Data: Citation Elements

Most of the time this information wouldn't be included in the dataset itself, but would be located in the item record of the data repository.

Many data repositories provide information about how to cite their products - look closely to see if you can find anything. This is your best bet for relevant information, as the structure of repositories and how they display different elements varies widely.

The most important elements to include are:

Author/Creator - This could either be the personal name of the researcher, or the institution that collected the data.

Title - Include the full title as it appears in the record for the dataset, including table or catalogue numbers if they are provided.
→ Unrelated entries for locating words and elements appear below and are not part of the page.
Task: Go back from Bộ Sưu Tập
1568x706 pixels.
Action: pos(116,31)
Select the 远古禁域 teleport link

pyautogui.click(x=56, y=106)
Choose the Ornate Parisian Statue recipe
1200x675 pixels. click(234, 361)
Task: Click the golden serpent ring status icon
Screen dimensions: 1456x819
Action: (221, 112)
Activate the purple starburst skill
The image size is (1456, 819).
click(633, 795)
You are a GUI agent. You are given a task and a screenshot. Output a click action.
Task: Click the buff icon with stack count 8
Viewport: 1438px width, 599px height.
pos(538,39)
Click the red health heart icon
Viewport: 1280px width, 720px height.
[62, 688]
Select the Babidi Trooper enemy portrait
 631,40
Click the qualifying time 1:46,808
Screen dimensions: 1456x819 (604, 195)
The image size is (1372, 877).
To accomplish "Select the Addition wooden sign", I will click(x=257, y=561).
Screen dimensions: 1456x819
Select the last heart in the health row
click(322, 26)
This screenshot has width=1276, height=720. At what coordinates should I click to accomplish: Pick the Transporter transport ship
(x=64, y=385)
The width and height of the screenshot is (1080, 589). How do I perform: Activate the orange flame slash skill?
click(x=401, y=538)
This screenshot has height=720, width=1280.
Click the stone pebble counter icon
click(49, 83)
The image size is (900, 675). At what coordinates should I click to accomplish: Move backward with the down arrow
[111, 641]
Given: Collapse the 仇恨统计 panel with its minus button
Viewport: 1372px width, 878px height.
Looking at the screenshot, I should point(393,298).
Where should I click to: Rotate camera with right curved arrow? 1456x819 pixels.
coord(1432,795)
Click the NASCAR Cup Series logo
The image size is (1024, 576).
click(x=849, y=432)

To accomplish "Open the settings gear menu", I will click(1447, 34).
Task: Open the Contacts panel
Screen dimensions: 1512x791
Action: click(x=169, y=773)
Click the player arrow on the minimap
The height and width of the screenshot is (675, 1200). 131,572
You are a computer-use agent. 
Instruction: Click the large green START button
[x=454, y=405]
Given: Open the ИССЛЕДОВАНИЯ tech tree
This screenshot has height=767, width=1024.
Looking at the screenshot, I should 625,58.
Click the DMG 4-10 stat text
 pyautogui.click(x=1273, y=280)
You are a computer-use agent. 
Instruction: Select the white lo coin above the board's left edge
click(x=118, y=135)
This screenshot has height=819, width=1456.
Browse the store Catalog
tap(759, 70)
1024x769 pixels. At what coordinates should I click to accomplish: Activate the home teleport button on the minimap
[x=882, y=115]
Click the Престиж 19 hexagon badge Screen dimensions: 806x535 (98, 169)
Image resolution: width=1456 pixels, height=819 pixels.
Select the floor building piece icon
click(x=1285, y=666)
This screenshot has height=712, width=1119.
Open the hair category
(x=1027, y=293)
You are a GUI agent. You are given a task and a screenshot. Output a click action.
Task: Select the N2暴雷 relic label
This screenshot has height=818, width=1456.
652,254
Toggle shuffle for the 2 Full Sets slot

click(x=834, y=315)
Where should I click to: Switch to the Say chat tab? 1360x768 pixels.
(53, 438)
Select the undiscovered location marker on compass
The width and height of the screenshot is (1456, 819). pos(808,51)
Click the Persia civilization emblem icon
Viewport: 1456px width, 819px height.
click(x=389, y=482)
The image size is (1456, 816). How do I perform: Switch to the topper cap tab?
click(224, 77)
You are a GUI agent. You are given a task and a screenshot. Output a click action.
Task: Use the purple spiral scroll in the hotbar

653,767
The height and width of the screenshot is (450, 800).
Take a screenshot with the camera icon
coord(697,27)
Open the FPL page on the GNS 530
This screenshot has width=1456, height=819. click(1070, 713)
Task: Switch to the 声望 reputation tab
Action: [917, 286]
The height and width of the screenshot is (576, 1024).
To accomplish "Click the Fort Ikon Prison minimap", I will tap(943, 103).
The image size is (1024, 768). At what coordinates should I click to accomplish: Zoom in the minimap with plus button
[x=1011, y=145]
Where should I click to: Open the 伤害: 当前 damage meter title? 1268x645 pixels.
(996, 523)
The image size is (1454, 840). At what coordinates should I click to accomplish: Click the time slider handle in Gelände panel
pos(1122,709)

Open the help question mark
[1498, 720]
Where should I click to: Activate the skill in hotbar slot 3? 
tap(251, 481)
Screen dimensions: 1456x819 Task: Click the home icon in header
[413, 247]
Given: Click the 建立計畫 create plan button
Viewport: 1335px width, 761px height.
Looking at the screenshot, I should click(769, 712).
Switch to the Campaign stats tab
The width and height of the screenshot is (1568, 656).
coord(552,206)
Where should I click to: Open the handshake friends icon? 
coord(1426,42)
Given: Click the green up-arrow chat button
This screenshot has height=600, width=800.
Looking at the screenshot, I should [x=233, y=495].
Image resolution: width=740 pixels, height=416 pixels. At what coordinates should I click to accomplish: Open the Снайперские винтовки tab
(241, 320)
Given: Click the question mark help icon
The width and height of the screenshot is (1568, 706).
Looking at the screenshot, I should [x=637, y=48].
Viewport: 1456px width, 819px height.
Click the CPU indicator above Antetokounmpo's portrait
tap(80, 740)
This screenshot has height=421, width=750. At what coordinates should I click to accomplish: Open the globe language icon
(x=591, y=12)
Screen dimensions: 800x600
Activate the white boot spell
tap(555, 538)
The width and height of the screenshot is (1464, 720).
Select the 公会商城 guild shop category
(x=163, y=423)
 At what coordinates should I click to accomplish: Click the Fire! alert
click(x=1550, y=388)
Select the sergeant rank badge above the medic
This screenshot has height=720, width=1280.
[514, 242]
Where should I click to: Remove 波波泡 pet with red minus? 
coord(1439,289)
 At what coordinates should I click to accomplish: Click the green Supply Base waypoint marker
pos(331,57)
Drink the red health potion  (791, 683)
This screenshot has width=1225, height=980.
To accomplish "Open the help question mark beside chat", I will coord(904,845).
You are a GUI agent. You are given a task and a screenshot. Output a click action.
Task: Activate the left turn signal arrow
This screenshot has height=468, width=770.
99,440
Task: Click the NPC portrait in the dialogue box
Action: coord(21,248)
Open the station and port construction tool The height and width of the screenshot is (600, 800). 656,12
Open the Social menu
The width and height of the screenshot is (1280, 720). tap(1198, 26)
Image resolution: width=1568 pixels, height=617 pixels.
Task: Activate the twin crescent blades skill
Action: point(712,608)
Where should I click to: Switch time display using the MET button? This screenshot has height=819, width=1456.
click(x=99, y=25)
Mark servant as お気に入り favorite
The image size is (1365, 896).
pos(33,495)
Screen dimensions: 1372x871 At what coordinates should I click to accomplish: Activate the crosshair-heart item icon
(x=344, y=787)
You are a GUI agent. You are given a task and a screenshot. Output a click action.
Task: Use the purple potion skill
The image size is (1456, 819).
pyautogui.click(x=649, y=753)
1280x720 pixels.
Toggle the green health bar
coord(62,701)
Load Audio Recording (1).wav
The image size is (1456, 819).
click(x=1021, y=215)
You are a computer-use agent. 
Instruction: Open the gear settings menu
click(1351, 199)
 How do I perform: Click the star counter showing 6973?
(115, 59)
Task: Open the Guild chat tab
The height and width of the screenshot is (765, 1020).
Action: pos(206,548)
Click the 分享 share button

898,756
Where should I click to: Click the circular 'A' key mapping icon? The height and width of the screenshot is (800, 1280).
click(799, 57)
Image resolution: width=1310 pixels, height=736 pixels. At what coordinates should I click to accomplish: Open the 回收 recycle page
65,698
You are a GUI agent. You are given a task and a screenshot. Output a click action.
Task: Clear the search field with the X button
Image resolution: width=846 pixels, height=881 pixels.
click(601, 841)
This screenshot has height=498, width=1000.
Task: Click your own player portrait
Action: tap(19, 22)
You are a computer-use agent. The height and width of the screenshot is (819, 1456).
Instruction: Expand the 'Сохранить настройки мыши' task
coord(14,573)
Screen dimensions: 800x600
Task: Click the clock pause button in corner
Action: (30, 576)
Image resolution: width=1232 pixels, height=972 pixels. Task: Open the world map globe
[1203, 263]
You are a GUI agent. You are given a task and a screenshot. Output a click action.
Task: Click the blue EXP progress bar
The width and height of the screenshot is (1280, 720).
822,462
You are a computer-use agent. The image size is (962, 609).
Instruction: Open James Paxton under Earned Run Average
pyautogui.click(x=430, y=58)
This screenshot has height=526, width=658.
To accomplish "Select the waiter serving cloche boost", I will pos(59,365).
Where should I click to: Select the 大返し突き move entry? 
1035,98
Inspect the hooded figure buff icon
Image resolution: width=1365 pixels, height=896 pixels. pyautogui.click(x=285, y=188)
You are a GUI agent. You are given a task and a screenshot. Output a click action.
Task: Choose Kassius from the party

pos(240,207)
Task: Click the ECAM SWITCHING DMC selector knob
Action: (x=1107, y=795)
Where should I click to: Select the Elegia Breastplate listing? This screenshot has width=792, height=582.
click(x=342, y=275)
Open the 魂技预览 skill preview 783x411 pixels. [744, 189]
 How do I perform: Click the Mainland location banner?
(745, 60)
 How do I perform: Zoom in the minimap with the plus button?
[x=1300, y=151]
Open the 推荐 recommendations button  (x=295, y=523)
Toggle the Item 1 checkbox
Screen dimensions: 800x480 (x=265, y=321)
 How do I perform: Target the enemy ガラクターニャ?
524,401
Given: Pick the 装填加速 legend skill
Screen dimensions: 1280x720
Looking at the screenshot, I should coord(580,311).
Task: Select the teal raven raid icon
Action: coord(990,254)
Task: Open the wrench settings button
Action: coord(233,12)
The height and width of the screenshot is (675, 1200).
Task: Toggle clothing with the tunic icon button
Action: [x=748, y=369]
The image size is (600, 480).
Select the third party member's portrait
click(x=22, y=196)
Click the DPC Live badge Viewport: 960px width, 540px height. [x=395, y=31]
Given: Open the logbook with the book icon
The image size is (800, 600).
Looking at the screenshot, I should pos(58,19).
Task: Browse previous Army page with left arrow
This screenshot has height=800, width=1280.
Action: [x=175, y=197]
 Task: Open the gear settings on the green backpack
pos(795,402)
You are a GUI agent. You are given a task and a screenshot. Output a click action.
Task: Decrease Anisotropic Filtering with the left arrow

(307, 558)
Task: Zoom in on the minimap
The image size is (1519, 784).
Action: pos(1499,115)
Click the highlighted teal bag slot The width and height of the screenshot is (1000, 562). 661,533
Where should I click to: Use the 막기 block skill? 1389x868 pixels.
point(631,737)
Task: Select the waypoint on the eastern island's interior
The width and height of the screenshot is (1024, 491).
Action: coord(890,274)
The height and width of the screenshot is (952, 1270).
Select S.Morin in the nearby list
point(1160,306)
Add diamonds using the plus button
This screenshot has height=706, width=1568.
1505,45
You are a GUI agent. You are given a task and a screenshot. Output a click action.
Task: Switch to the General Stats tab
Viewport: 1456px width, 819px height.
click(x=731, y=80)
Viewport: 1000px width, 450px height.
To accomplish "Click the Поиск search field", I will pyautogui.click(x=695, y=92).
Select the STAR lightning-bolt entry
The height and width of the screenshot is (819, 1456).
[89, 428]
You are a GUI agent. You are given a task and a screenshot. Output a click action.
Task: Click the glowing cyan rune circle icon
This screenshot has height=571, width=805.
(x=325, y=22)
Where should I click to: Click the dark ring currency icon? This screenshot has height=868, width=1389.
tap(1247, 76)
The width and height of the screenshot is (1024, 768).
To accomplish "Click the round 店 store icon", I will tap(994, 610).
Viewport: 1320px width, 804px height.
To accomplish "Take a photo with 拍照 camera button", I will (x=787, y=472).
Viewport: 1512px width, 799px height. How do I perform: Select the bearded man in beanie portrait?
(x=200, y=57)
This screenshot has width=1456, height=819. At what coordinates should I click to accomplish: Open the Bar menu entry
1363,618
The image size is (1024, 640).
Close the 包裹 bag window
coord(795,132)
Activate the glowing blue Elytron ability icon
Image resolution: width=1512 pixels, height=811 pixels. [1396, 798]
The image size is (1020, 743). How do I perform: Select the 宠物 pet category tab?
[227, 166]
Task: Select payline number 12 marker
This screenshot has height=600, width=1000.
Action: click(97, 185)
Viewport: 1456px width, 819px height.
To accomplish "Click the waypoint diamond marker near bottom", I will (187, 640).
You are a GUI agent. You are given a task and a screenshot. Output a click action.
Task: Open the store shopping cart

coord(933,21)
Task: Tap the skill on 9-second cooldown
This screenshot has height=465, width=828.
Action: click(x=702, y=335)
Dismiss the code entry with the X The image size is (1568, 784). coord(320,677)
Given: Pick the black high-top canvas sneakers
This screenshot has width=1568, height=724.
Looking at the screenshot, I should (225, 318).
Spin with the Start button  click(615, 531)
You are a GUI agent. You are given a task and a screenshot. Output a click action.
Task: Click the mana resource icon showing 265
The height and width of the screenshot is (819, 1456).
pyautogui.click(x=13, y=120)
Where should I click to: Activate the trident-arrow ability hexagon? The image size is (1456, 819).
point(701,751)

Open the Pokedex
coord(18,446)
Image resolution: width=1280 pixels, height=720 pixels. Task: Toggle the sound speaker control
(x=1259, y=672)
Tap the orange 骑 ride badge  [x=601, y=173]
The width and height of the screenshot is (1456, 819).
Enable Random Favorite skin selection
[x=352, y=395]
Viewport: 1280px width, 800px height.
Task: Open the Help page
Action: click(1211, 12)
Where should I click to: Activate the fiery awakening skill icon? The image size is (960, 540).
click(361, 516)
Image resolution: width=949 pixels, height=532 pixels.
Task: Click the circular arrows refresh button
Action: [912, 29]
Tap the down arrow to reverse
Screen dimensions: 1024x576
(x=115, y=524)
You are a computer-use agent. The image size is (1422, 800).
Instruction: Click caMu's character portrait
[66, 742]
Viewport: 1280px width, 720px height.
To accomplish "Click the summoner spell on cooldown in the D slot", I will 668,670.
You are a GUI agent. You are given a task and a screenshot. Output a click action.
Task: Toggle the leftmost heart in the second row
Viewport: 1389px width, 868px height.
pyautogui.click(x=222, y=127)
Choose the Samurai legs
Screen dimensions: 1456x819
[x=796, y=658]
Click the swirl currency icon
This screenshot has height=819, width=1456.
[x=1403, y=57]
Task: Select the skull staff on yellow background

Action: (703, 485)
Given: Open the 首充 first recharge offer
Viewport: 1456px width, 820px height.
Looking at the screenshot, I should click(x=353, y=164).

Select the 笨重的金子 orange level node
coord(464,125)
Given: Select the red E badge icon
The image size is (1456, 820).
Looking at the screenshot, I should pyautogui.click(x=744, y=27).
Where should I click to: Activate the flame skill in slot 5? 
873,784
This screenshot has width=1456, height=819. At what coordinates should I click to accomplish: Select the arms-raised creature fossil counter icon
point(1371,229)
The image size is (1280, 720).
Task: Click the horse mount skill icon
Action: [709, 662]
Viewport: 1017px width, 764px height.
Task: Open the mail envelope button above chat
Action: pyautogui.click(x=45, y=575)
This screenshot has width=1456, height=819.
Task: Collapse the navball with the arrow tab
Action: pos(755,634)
If there is more than one title and you want to cite a part within a whole (such as a series within a table, etc), you can include both titles in the same way that you would include other parts within a whole, such as an article within a journal, or a chapter within a book.

Publication date - Most datasets should include some kind of publication date, even if it is hard to find.

Identifier and/or Link - Most published datasets should have some sort of a unique identifier, most commonly a DOI or a URI. This is the most reliable way to identify a particular resource. Many dataset providers will include a permanent URL in addition to or instead of a unique identifier. Link the DOI to the data source if you are working digitally, or include the URL in print.

Other elements that may be good to include:

Edition or Version - This may help to identify your dataset if it is one that undergoes continuous changes.

Resource Type - Include if the style you are using normally includes a resource type

Publisher - This could be the repository where it's located, or whoever has verified the data.

Consult the style manual for your discipline to see how to correctly cite data.

Statistics Canada has a How to Cite Statistics Canada Products guide with examples using APA format. There is also an archived reference building tool that can help you identify which elements to include for a wide range of data and statistics products.